Presumably, Ark Encounter will be a “recreational or entertainment center” within the meaning of the Act. As such it has applied for a partial refund of sales taxes to be collected from ticket sales, concession sales, souvenir sales, and the like, during the first ten years of the park’s operation.
It has already received preliminary approval by the Kentucky Tourism Development Finance Authority. That Authority must now conduct its own study, at the expense of Ark Encounter LLC, to examine whether Ark Encounter:
- will attract by [the] fourth year of its operation at least…25% of its visitors from out-of-state;
- will cost more than one million dollars,
- will have a significant and positive economic impact on the Commonwealth by considering, among other factors, the extent to which the tourism attraction project will compete directly with existing tourism attractions in the Commonwealth and the amount by which increased tax revenues from the tourism attraction project will exceed the refund given to the approved company;
- will be open to the public for a minimum of one hundred (100) days per year;
- will not adversely affect existing employment in the Commonwealth.

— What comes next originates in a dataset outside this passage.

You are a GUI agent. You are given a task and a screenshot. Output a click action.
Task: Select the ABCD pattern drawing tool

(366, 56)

(The sixth criterion applies only to “Entertainment Destination Centers,” which must use their tax refunds to contribute directly to public-infrastructure development.
Any State would find any project capable of achieving the five goals set above very attractive indeed.

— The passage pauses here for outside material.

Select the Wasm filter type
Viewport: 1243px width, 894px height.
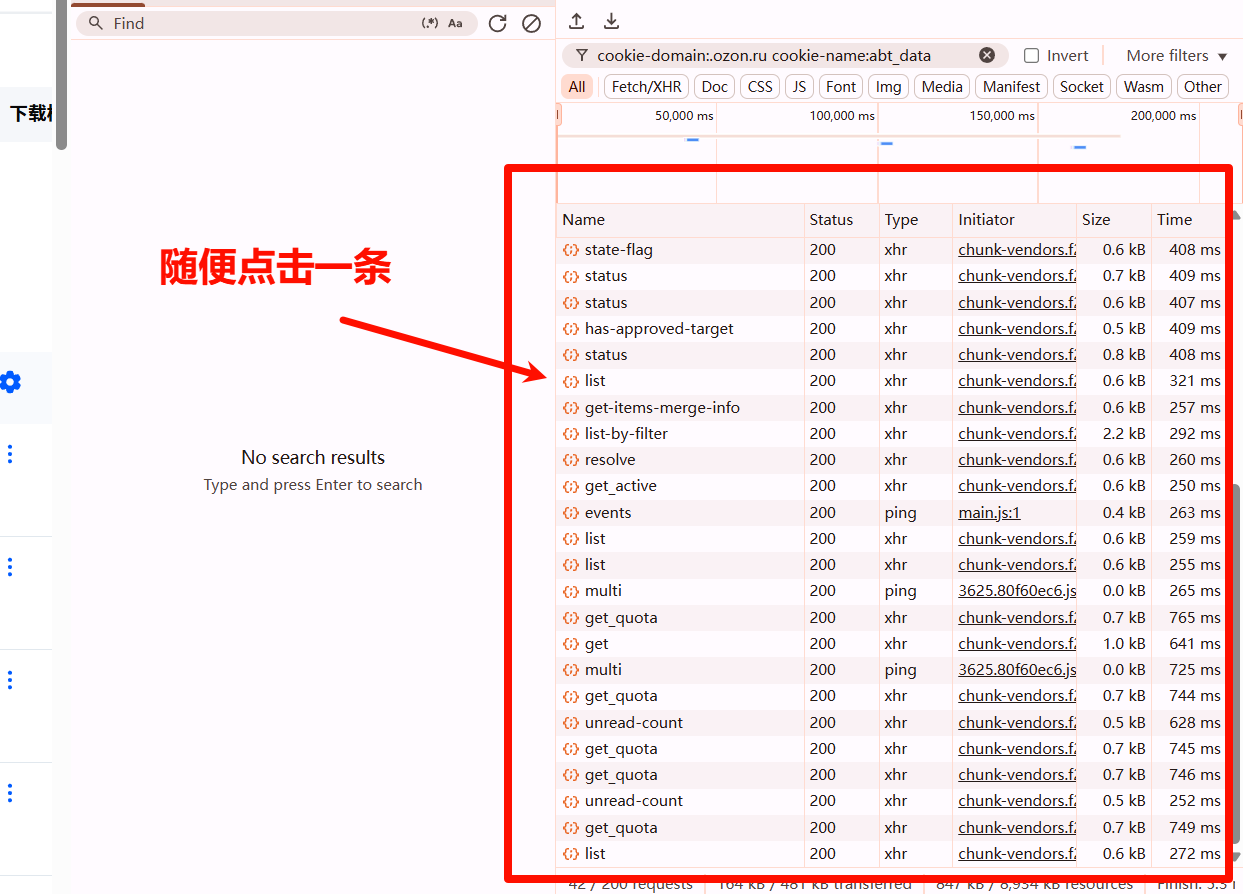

Now a certain anonymous commenter on this Examiner’s comment space offered this argument against the provision of any such incentive, specifically to Ark Encounter or any similarly religious-themed project:
- Fact: Taxpayers provide the money to run state and local programs.
- Fact: Whether an up-front incentive of cash or a sales tax rebate, the project receiving economic development incentives is 1) getting an advantage over other enterprises that do not get the incentive and 2) depriving the state of some portion of tax revenue – which means other taxpayers make up the difference either in higher taxes or reduce state/local services.
And fact: the project is new, and therefore without it, the tax revenue to the State would be zero. (Indeed, the KTDFA study will determine how much money the State will net from the transaction during the first ten years of the project’s operation, as well as afterward.) As to “other enterprises that do not get the incentive,” Ark Encounter is one of several projects that have applied for the incentive thus far, and Ark Encounter’s application can in no way prejudice any future application by another developer, secular or otherwise. Finally, “other taxpayers” would not have any “difference” to “make up,” because, even during those first ten years, the State realizes new revenues that it would not otherwise realize. The incentive does not “deprive the State” of any “portion of tax revenue.”
The only remaining argument against granting the incentive to Ark Encounter is the one that any tax incentive for any given project is an endorsement of that project. In fact, the only “endorsement” that the Kentucky Tourism Development Act makes is of projects that show promise in drawing tourists from out-of-State to spend a lot of money. The Act says nothing about favoring (or disfavoring) one type of theme with respect to another. And such favor or disfavor would be difficult-to-impossible to justify.